There are certain exceptions against which immunity of privilege is not provided.
- Communication made in furtherance of illegal acts. For example, Sam asks his lawyer that he has hidden the body of a girl he murdered in his bed box, how should he get rid of it. This communication is not privileged.
- Facts such observed that prove the commitment of crime or fraud since the beginning of the employment.
- The protection/privilege offered in this section cannot be availed against an order to produce documents under Section 91(3) of CPC.
- If such a situation arises, then, documents should be produced under Section 162 of the Indian Evidence Act.
- If the document loses its confidentiality.
- It only extends to attorney-clients and therefore, advice sought in the capacity of a friend will not be subject to privilege.
Important case laws
Calcraft v. Guest
In this case, the principle of “Once privileged, always privileged” came into light. However, once the material has got out, it should not be kept out of court on account of its confidential nature any more than would any other confidential matter.

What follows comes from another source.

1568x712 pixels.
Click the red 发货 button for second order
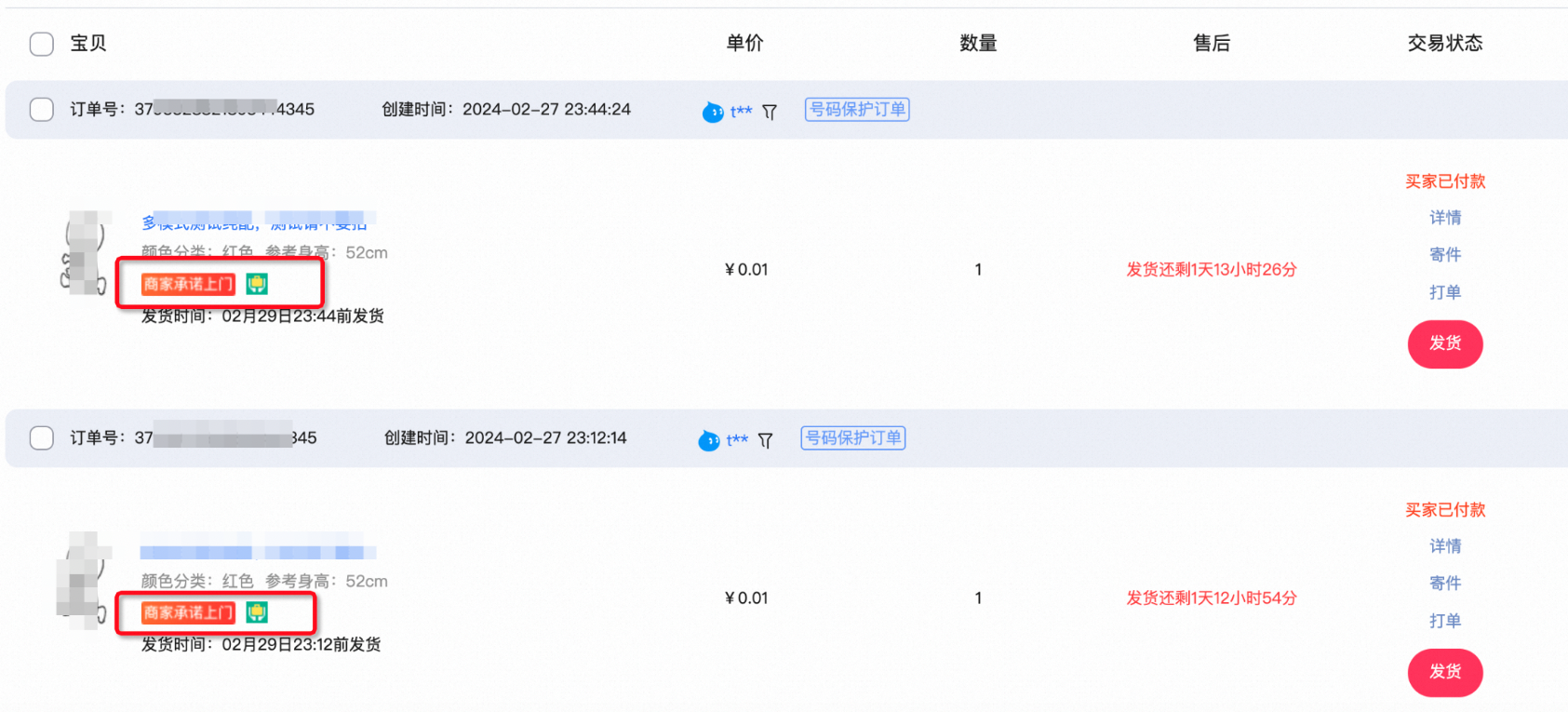point(1445,672)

D. Veerasekaran vs State Of Tamil Nadu
In this case, an unsigned, undated letter was found. This letter was written by the advocate to the accused. The advocate, in the third paragraph, had abetted the accused terrorist to abscond as it was the only way he could save himself from the clutches of law. This document was considered to be a privileged document as it was a communication between attorney-client and hence, was inadmissible in Court.
Gurunanak Provisions Stores vs Dulhonumal Savanmal
This case law revolved around a forged promissory note. Gujarat High Court held that privilege can be abandoned when the client desires it.

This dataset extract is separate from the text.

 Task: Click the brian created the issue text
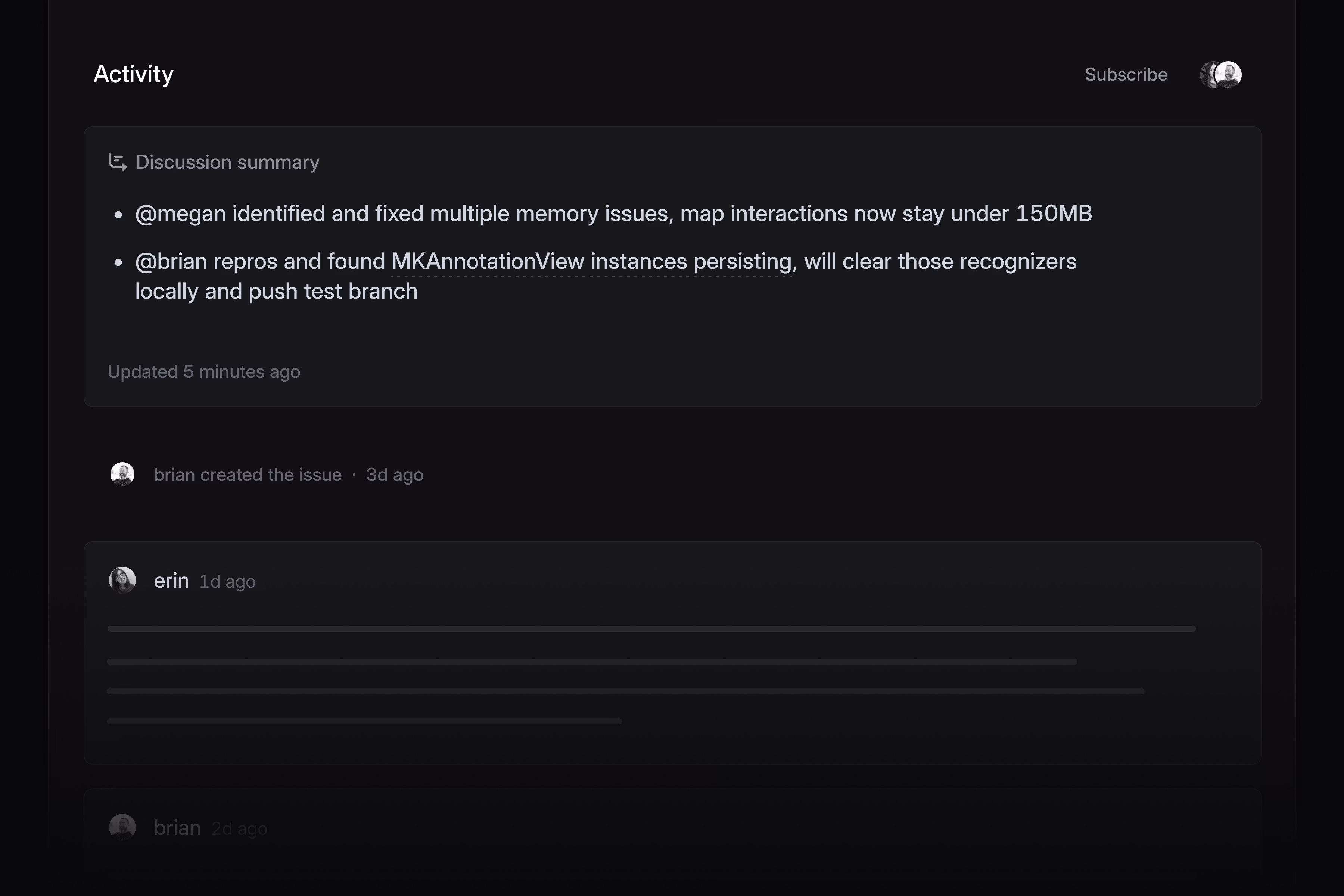248,475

Maneka Gandhi v. Rani Jethmalani
In this case, the Court observed that everyone has the right to a fair trial, and for obtaining such right one might need to seek help from an attorney.
Rajesh Bhatia and Ors. vs G. Parimala
The grounds on which this protection can be claimed can be classified under the following main heads:
- Legal professional privilege;
- That production is contrary to public policy;
- That the documents in question may tend to criminate the party or his or her spouse;
- That the production is contrary to some statutory provision which imposes secrecy;
- That production is contrary to some express or implied agreement between the parties; and
- That production would, in the circumstances of the particular case, be oppressive.
After gaining the knowledge about all these facts one can clearly understand the importance of the concept of privilege for conducting a just and effective trial. If these provisions did not exist no man would come to the Court to seek redress or defend himself. A lawyer is trusted with sensitive information by his client. He cannot betray the trust of his client by disclosing any communications or documents shared with him under the course of employment.
There are two main types of privilege protection under English and US law. Broadly, these protect communications between lawyer and client (attorney-client privilege under US law and legal advice privilege under English law) and documents prepared for litigation (the work product doctrine under US law and litigation privilege under English law).
Even though the non-disclosure of documents due to privilege interferes with the operation of the truth, it is very vital in the field of law. The Constitution of India, under Article 20 (3), safeguards a person against self-incrimination. Since the spirit is embedded into our Constitution, it is only fair that legal provisions in favor of this exist.